Last month’s near-20% bitcoin rally had been sustained by bullish sentiment in the options market, digital asset unit BitOoda told Blockworks. 

Aggressive call spread buying across multiple expiration dates has been “encouraging,” the firm said. It also saw a recent drop in implied volatility of 4% for BTC and 3% for ETH, providing traders breathing room to either cover shorts or enter into a long volatility strategy.

But instability in the banking sector could pose a potential obstacle to lending conditions in the coming months, serving as an additional hindrance to the US economy. Some contend the US Federal Reserve implementing further rate hikes will likely continue to apply sell-side pressure.
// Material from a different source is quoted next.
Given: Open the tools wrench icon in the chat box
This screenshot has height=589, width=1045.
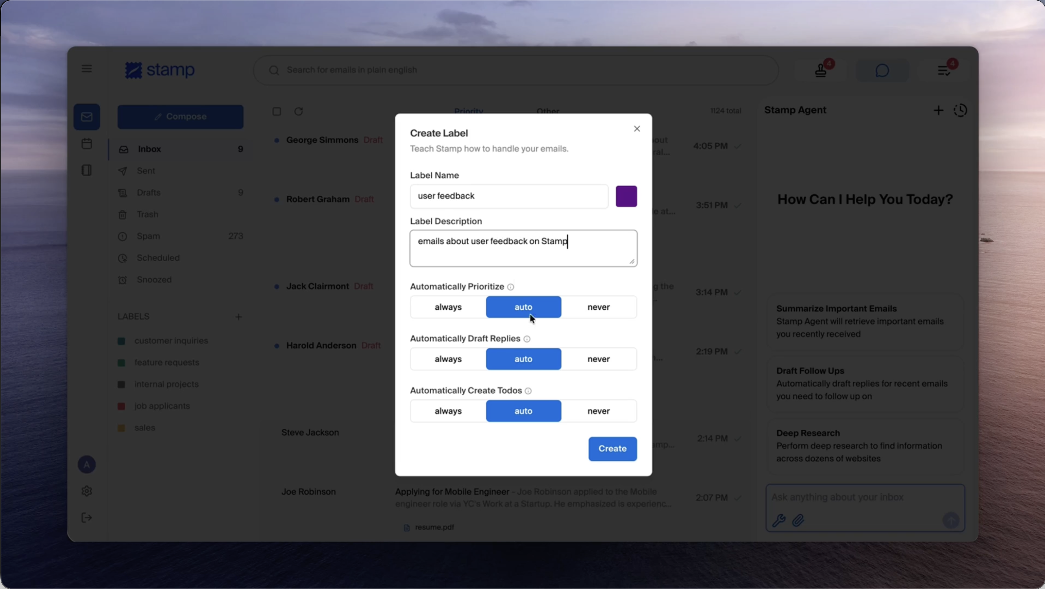Looking at the screenshot, I should tap(779, 521).
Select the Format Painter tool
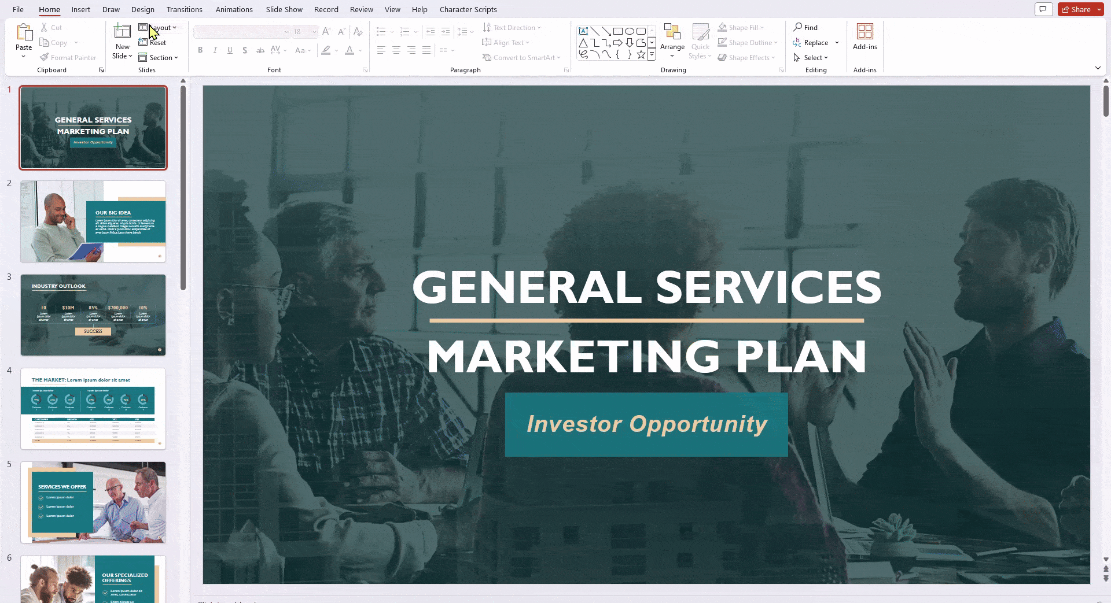 point(68,57)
Major benchmark indexes finished the week higher with the Dow up 3.2%, the S&P 500 up 3.5% and the Nasdaq higher at 3.4%. The CBOE Volatility Index (VIX), which is a measure of expected volatility over the upcoming 30 days, fell 14% to 18.7.

Bitcoin and ether outperformed last quarter, now close to recouping losses from the Terra collapse

Miguel Morel, CEO of Arkham Intelligence, told Blockworks “the further along the risk curve an asset is, the more the price tends to correct and the faster it corrects.” This happens because rate hikes alter the efficient frontier of investments, he said.
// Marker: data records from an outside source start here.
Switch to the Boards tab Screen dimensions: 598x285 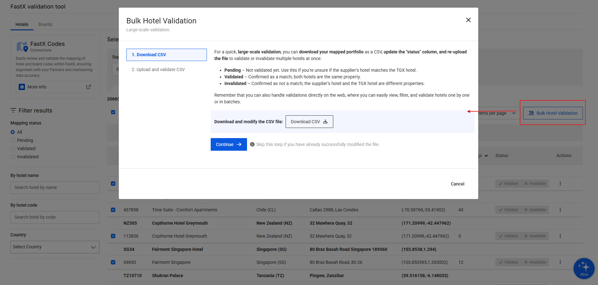45,24
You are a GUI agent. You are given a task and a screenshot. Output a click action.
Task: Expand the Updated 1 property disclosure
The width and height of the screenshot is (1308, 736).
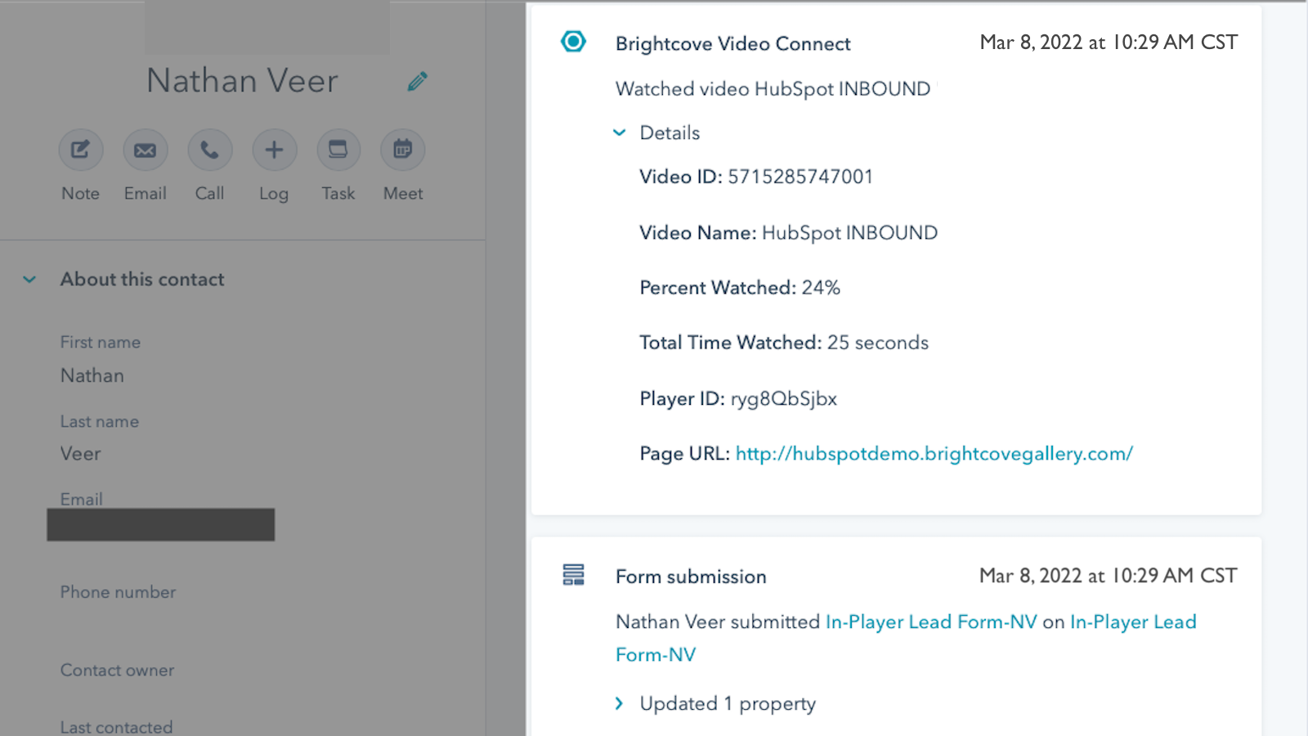pyautogui.click(x=619, y=702)
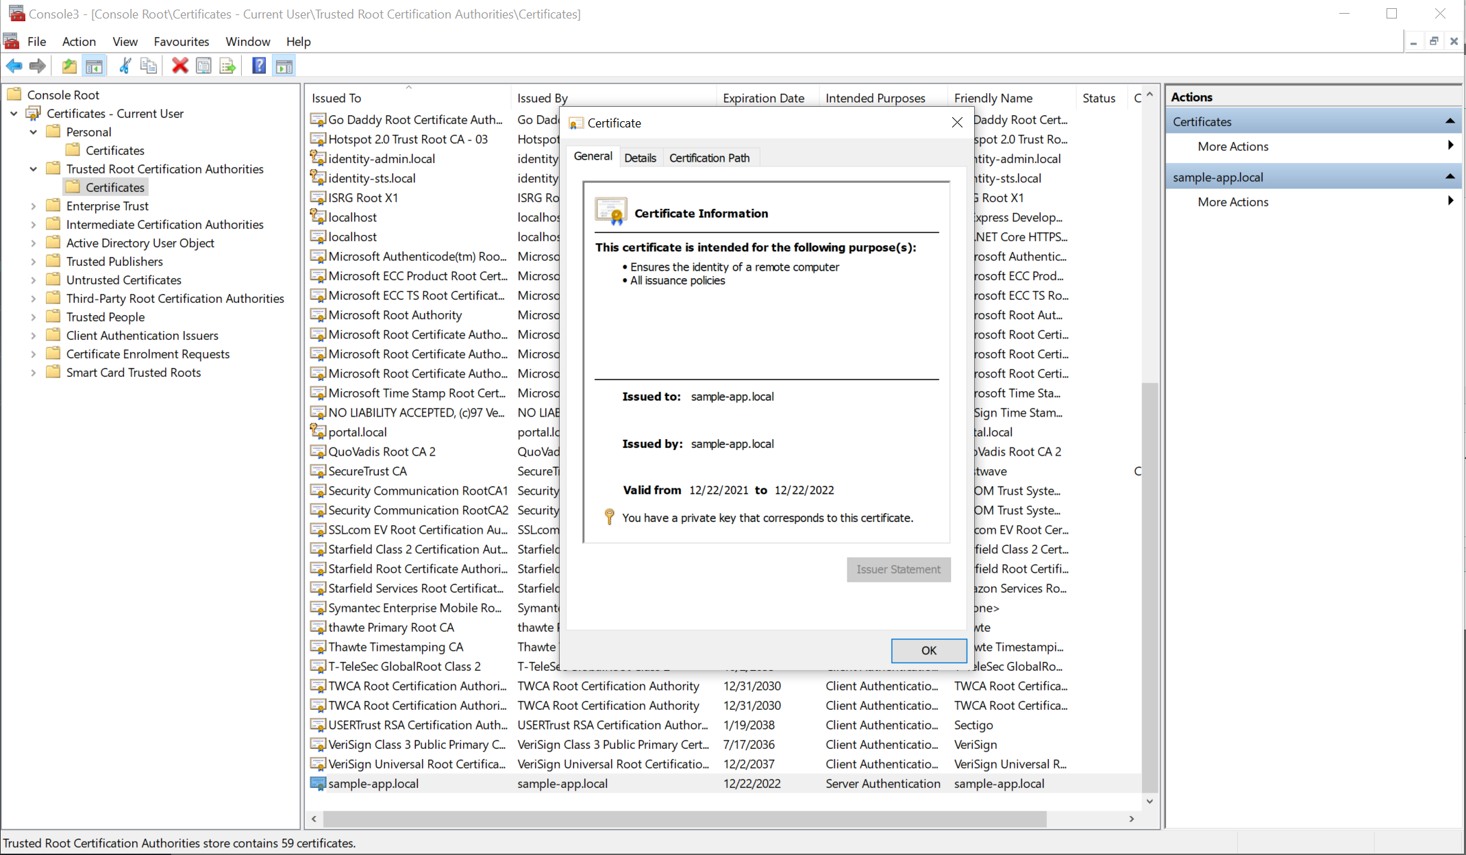Open Properties via toolbar icon
Screen dimensions: 1466x855
203,66
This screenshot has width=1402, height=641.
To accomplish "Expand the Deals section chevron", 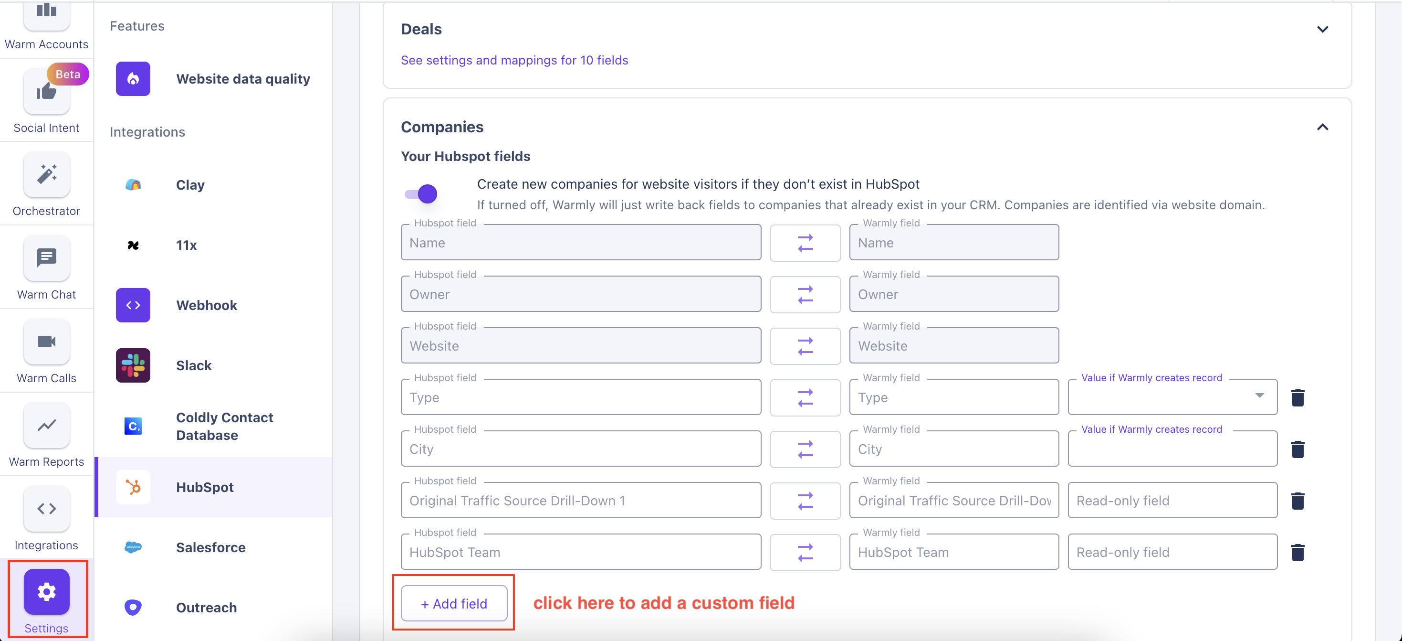I will coord(1322,29).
BlackRock is now predicting further rate increases which may trigger a period of greater volatility in the short term. 

All this while volumes continue to climb for digital asset investment products available to institutional and accredited investors. 

In March, their aggregate daily volumes jumped 57% to $380 million, per CryptoCompare, up 239% this year. (That figure includes vehicles that short digital assets such as bitcoin. These saw record inflows last quarter.)

Still, IntoTheBlock suggested traders may have taken profits in bitcoin last quarter, after centralized exchanges saw $4.1 billion BTC extracted from their platforms compared to just $633 million BTC flowing in.